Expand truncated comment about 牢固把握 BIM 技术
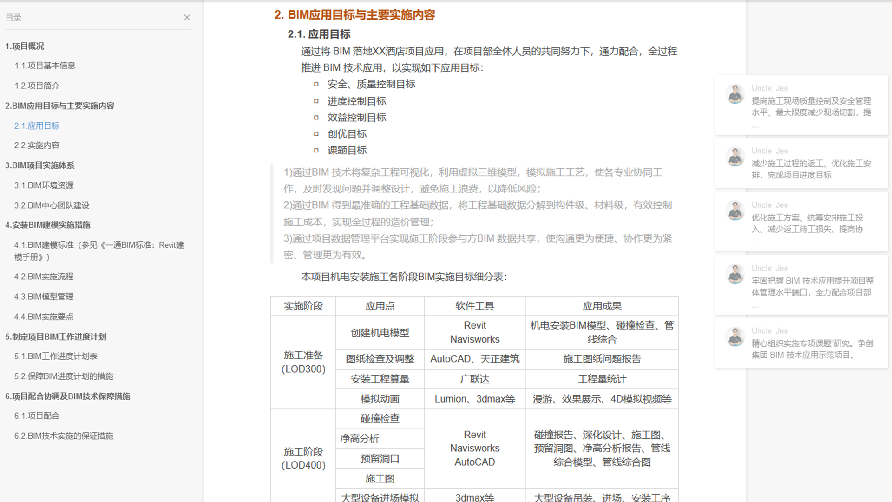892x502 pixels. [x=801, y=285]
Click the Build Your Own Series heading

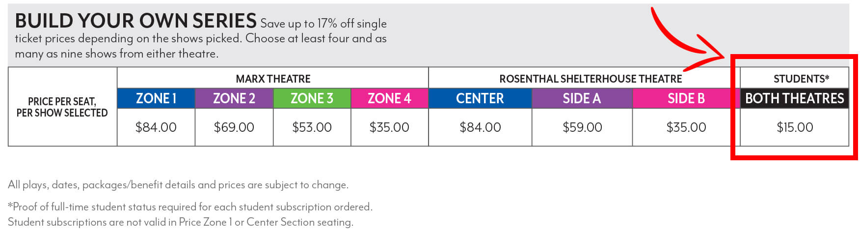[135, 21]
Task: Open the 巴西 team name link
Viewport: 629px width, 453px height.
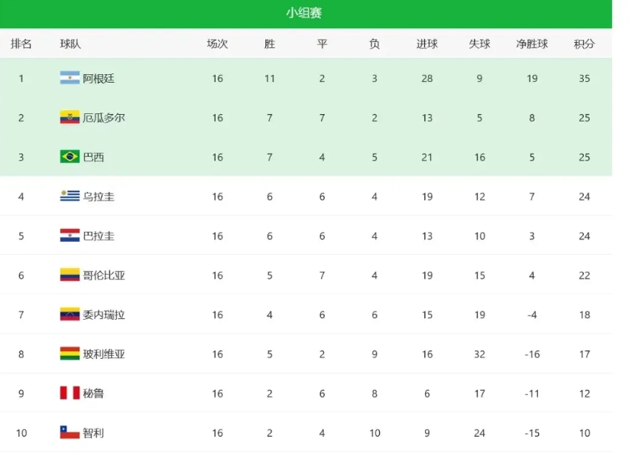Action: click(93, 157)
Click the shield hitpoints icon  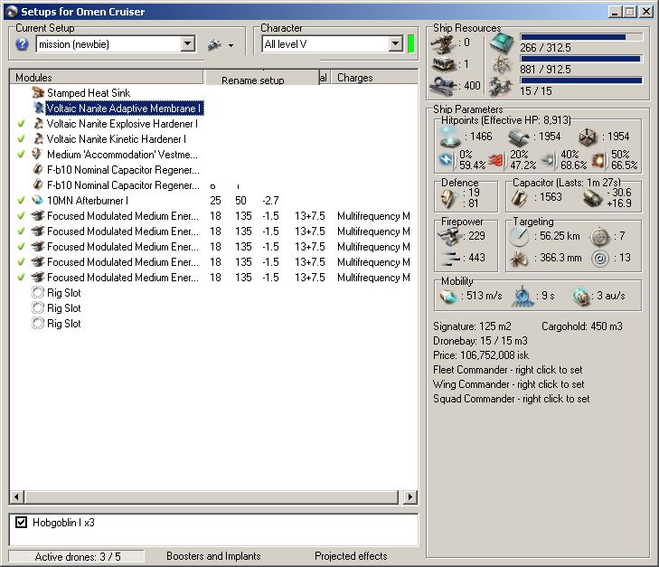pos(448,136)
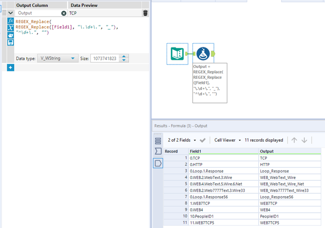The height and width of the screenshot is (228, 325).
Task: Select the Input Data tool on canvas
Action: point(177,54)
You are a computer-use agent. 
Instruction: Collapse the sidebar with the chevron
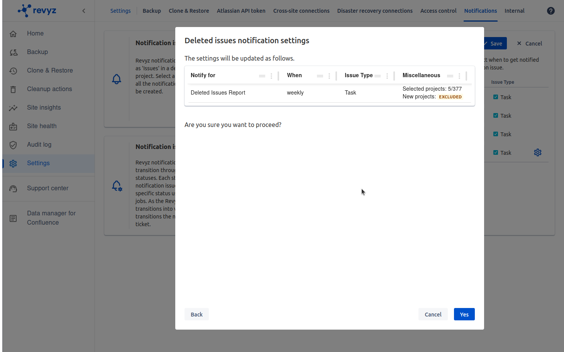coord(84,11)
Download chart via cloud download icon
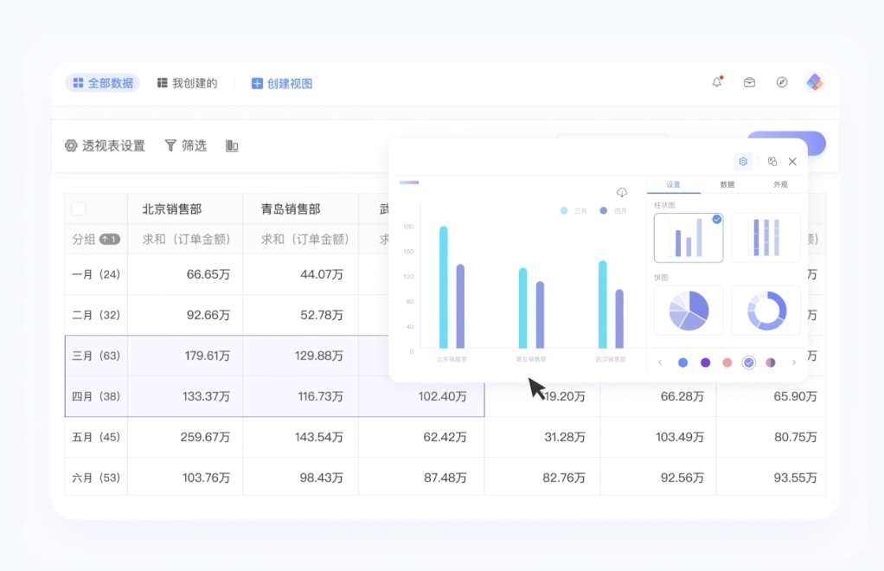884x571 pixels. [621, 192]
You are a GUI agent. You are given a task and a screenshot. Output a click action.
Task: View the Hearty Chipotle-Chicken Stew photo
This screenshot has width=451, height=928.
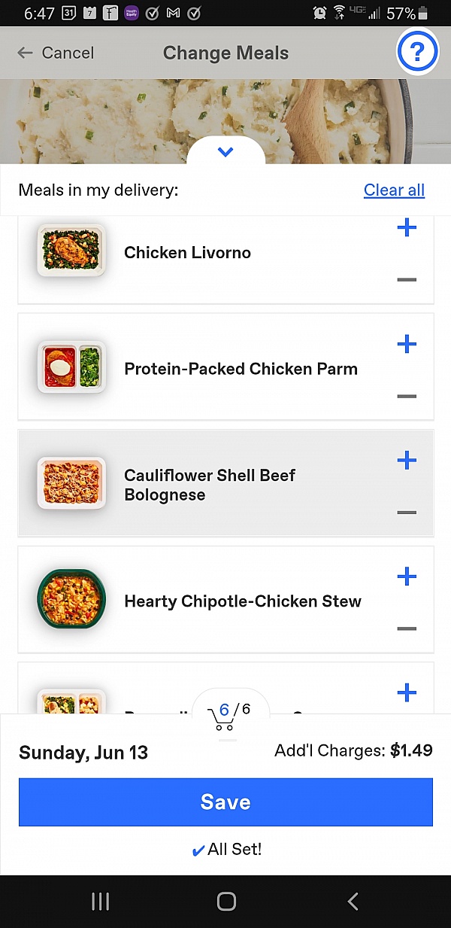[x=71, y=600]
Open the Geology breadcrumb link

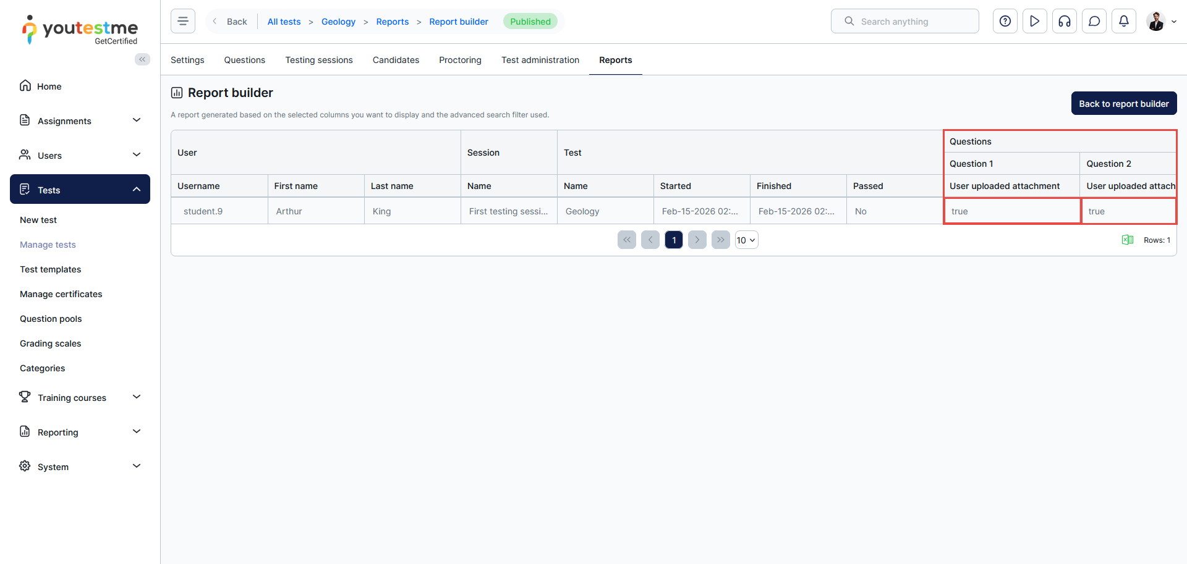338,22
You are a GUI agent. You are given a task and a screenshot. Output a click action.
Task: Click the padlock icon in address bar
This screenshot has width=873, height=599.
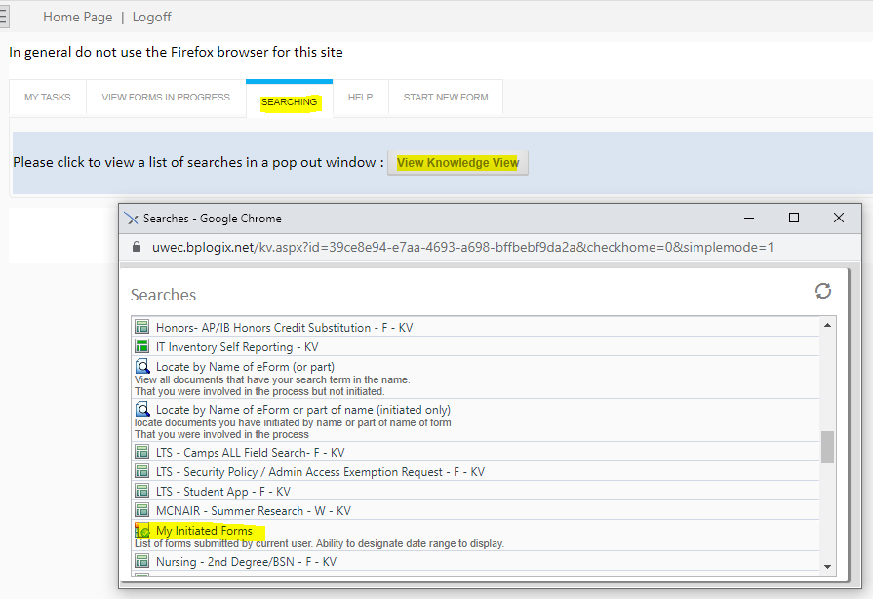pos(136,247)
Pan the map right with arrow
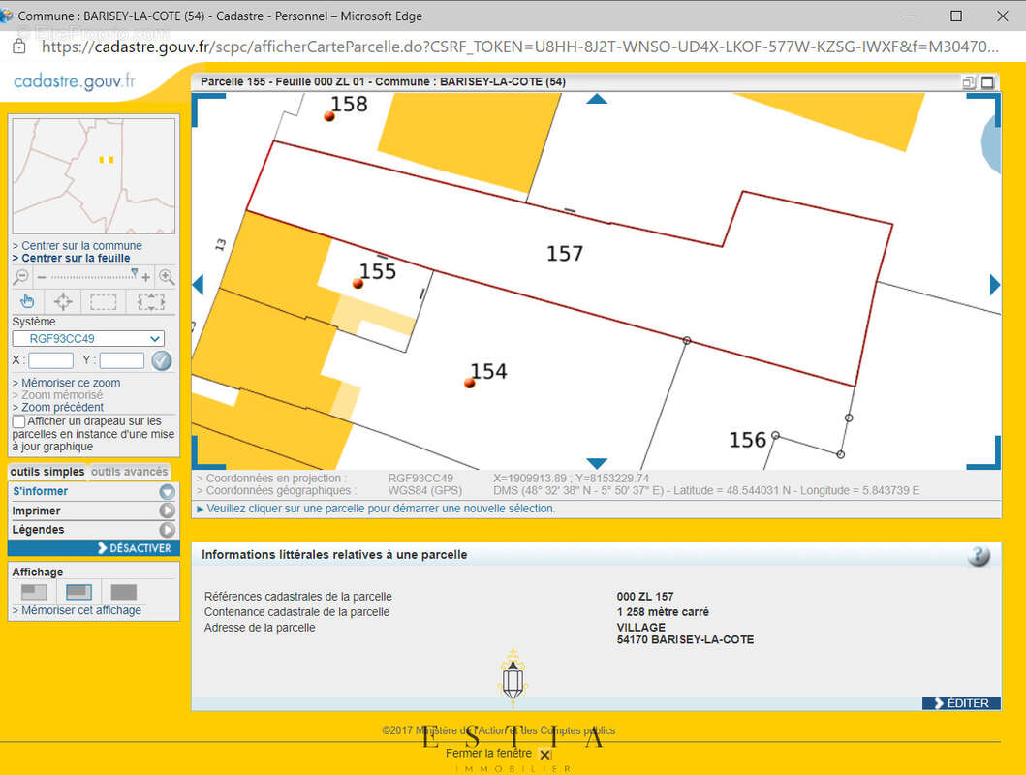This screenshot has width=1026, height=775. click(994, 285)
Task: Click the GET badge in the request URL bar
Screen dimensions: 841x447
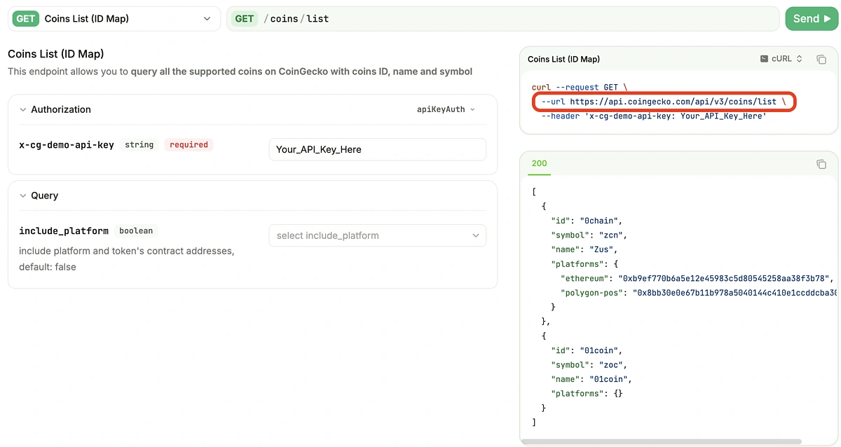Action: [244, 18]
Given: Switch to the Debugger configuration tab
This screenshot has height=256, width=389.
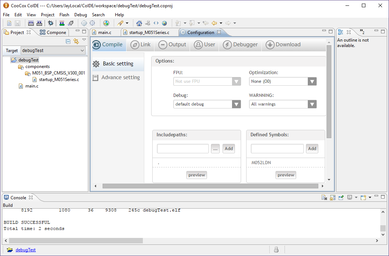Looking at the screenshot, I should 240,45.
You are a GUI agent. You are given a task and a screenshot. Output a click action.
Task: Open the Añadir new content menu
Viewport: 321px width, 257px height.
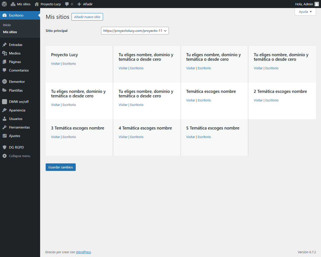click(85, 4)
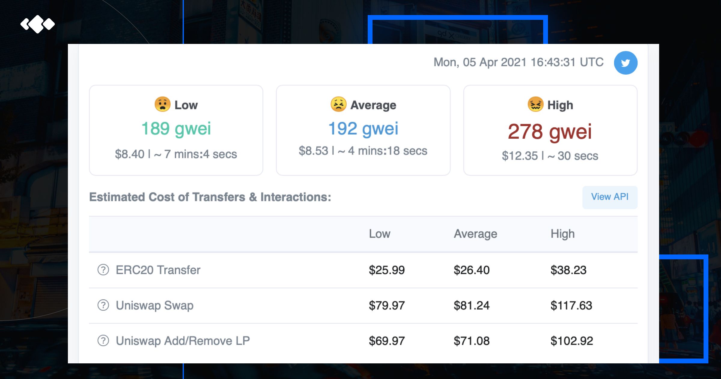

Work instruction ▸
Retyped exactly, the lines from the one holding "Download chart via cloud download icon" through the last line of the data above are the whole answer. Pictures stay out.

Expected answer ▸
Download chart via cloud download icon
884x571 pixels. [621, 192]
You are a GUI agent. You are given a task and a screenshot. Output a click action.
Task: View the Hearty Chipotle-Chicken Stew photo
This screenshot has width=451, height=928.
[x=71, y=600]
Open the Geology breadcrumb link

338,22
You are a GUI agent. You are given a task and a screenshot. Output a click action.
Task: Click the padlock icon in address bar
This screenshot has width=873, height=599.
pos(136,247)
Pan the map right with arrow
This screenshot has width=1026, height=775. click(994, 285)
Task: Click the GET badge in the request URL bar
Screen dimensions: 841x447
Action: [244, 18]
Given: Switch to the Debugger configuration tab
This screenshot has height=256, width=389.
Looking at the screenshot, I should 240,45.
You are a GUI agent. You are given a task and a screenshot. Output a click action.
Task: Open the Añadir new content menu
Viewport: 321px width, 257px height.
click(85, 4)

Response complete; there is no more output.